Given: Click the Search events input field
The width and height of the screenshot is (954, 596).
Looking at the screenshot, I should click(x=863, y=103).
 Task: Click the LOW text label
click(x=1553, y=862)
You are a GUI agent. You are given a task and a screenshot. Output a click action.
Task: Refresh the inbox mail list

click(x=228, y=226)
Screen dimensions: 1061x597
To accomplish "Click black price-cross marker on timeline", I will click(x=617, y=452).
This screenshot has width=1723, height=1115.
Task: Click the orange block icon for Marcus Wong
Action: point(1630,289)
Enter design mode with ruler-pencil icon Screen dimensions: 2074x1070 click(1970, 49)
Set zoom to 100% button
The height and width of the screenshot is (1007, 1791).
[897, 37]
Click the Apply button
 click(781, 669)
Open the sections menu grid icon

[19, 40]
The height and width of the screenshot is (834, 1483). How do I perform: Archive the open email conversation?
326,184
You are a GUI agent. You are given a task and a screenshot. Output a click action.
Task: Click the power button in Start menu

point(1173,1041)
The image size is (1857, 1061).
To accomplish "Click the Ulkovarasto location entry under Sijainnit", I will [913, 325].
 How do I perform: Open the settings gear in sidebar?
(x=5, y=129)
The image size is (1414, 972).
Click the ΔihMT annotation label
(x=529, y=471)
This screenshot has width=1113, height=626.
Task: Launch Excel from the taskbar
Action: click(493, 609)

#### [YOUR OBJECTIVE]
Preserving every character, copy the records above out again.

#### [RESPONSE]
Given: Click the Search events input field
The width and height of the screenshot is (954, 596).
Looking at the screenshot, I should click(x=863, y=103).
 Task: Click the LOW text label
click(x=1553, y=862)
You are a GUI agent. You are given a task and a screenshot. Output a click action.
Task: Refresh the inbox mail list

click(x=228, y=226)
Screen dimensions: 1061x597
To accomplish "Click black price-cross marker on timeline", I will click(x=617, y=452).
This screenshot has width=1723, height=1115.
Task: Click the orange block icon for Marcus Wong
Action: point(1630,289)
Enter design mode with ruler-pencil icon Screen dimensions: 2074x1070 click(1970, 49)
Set zoom to 100% button
The height and width of the screenshot is (1007, 1791).
[897, 37]
Click the Apply button
 click(781, 669)
Open the sections menu grid icon

[19, 40]
The height and width of the screenshot is (834, 1483). How do I perform: Archive the open email conversation?
326,184
You are a GUI agent. You are given a task and a screenshot. Output a click action.
Task: Click the power button in Start menu

point(1173,1041)
The image size is (1857, 1061).
To accomplish "Click the Ulkovarasto location entry under Sijainnit", I will [913, 325].
 How do I perform: Open the settings gear in sidebar?
(x=5, y=129)
The image size is (1414, 972).
Click the ΔihMT annotation label
(x=529, y=471)
This screenshot has width=1113, height=626.
Task: Launch Excel from the taskbar
Action: click(493, 609)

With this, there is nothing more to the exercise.